_Provided records_
────

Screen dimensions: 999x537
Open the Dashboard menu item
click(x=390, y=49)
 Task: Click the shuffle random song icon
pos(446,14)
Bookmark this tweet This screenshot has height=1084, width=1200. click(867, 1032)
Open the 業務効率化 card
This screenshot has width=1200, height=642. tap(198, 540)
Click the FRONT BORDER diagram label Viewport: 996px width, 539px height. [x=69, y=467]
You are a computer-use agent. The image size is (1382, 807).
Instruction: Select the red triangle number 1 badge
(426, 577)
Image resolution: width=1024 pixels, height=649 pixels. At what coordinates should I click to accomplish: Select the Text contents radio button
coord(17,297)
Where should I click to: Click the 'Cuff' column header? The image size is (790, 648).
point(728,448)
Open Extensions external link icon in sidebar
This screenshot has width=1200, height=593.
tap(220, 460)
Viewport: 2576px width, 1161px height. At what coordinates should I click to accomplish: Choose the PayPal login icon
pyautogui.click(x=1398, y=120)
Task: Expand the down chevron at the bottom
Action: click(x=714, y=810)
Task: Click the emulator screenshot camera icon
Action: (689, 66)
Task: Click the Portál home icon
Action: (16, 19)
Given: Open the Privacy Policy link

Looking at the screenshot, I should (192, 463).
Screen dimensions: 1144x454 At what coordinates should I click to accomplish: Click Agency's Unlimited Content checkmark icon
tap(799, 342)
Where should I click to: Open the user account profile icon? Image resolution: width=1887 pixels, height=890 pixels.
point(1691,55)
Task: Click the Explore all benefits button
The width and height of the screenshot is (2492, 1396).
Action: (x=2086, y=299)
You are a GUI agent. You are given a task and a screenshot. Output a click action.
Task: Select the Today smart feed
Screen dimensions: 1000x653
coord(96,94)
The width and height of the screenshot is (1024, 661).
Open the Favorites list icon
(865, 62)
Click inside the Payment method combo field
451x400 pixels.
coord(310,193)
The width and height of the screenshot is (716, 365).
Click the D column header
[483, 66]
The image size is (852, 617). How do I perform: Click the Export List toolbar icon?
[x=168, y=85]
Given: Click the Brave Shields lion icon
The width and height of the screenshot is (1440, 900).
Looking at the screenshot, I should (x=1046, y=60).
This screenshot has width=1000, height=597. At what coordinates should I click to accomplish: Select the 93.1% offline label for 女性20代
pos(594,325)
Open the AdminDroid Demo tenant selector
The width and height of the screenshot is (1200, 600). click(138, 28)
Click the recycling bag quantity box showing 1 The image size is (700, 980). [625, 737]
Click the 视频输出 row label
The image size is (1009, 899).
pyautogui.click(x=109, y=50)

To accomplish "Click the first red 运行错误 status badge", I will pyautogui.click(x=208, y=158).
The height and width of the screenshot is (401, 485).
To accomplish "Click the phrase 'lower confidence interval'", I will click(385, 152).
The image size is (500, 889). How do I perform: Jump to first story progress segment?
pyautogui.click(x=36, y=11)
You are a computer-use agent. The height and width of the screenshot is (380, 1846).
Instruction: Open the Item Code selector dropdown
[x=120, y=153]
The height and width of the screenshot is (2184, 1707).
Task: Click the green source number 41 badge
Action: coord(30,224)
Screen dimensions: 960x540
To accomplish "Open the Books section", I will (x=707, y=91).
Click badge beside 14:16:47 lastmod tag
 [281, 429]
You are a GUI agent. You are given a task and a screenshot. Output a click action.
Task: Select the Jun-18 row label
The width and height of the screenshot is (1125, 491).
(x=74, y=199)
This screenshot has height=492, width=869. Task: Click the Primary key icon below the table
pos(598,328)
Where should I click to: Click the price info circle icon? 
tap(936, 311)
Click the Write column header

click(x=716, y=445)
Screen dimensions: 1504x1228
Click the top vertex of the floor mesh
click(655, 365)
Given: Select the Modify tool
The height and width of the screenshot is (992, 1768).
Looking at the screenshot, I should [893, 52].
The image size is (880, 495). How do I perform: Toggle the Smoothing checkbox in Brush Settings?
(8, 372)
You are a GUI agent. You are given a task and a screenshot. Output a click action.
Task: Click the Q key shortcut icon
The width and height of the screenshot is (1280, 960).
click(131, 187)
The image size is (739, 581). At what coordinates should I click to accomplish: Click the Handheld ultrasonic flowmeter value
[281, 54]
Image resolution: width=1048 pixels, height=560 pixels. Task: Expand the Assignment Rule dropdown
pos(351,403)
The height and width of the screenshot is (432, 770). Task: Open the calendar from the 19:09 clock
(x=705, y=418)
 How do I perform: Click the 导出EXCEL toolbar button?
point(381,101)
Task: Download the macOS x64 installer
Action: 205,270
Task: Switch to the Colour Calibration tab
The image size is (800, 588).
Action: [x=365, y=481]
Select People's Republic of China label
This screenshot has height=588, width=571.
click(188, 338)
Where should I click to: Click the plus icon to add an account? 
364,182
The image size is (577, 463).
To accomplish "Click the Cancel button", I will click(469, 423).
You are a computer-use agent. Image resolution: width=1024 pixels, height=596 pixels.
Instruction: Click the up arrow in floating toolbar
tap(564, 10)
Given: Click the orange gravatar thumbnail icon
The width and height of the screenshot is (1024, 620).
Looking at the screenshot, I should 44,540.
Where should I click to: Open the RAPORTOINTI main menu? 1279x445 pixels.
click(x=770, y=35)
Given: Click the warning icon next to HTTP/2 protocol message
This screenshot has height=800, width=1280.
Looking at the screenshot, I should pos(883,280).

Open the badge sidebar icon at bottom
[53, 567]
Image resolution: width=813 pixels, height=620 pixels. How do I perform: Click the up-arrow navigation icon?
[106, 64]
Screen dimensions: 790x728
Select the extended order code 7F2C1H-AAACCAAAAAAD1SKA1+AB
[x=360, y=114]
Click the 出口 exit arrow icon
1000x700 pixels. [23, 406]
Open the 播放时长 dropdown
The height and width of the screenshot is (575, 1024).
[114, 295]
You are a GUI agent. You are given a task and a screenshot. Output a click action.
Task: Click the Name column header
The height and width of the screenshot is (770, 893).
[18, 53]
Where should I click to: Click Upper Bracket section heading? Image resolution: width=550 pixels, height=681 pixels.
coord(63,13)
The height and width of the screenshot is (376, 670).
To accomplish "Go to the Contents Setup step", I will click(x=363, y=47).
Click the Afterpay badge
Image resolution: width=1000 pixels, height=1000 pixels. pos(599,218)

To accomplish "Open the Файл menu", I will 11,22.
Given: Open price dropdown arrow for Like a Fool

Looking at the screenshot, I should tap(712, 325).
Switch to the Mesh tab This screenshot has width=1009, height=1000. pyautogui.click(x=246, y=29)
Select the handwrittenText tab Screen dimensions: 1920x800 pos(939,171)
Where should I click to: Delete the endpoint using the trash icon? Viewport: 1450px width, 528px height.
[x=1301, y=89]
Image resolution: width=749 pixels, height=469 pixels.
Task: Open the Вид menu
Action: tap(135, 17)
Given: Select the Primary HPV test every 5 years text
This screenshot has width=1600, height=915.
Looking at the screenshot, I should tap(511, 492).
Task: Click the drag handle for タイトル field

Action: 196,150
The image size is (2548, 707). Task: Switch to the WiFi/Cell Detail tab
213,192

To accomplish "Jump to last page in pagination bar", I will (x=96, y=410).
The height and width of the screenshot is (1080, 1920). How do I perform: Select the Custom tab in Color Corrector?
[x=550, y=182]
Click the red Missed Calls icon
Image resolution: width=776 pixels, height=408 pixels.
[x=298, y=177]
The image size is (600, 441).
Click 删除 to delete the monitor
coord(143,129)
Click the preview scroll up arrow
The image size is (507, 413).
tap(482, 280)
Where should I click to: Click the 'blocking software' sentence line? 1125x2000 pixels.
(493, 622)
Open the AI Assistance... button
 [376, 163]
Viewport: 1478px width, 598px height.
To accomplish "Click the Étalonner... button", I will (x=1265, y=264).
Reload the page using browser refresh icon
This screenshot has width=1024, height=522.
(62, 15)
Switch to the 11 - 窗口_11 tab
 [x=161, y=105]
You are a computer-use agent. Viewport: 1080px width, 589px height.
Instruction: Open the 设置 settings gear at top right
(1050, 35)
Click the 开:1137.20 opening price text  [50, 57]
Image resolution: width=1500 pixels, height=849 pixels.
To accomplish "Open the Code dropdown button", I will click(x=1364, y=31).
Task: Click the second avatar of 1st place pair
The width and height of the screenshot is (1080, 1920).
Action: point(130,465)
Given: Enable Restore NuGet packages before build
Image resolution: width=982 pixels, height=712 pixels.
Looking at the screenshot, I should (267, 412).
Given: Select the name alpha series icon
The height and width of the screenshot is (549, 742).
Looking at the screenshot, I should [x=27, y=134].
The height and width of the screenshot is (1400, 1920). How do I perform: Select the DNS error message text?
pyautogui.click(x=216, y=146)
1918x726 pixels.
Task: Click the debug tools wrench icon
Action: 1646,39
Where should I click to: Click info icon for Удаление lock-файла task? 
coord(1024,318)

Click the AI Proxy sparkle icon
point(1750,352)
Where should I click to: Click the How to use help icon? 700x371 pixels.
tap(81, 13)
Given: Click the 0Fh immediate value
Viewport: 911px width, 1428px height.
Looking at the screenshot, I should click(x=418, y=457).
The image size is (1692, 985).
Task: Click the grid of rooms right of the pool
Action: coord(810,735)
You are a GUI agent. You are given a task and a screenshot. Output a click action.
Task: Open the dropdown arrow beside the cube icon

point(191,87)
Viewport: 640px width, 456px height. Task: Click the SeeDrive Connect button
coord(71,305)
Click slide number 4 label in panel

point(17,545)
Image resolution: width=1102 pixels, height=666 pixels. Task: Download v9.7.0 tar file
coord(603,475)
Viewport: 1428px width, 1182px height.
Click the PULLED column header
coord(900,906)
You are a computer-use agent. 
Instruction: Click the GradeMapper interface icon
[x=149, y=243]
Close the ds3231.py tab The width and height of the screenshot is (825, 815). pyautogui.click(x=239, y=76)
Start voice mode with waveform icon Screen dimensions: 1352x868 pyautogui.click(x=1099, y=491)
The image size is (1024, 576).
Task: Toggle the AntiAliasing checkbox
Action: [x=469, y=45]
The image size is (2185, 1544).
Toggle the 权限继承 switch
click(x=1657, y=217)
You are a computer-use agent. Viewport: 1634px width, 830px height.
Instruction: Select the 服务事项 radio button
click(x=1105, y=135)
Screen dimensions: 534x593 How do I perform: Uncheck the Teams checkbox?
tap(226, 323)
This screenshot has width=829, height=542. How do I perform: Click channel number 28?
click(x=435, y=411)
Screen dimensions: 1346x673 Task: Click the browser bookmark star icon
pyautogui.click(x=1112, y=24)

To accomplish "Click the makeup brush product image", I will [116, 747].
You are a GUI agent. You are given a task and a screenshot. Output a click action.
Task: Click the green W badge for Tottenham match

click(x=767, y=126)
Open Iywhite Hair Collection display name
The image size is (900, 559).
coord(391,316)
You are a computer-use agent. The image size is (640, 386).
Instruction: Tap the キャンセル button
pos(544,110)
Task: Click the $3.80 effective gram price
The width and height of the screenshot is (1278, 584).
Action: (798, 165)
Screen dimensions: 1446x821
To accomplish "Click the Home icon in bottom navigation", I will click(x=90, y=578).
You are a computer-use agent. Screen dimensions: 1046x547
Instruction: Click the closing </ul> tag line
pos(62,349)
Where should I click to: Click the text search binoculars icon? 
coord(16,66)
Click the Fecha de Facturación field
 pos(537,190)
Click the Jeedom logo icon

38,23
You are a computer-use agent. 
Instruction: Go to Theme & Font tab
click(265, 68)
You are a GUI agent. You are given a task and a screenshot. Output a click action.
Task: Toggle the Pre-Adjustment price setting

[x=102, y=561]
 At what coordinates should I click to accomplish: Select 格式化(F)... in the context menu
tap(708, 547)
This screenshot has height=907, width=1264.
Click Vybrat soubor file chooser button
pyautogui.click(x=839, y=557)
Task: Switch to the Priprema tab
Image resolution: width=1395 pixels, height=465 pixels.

────

_Task brief_
Read through the lines above and collect those that contain the string "computer".

_Solution to this task_
You are a computer-use agent. The image size is (1382, 807).
You are a computer-use agent. The height and width of the screenshot is (380, 1846).
You are a computer-use agent. Image resolution: width=1024 pixels, height=596 pixels.
You are a computer-use agent. Viewport: 1080px width, 589px height.
You are a computer-use agent. 
You are a computer-use agent. Viewport: 1634px width, 830px height.
You are a computer-use agent. The image size is (640, 386).
You are a computer-use agent. Screen dimensions: 1046x547
You are a computer-use agent. 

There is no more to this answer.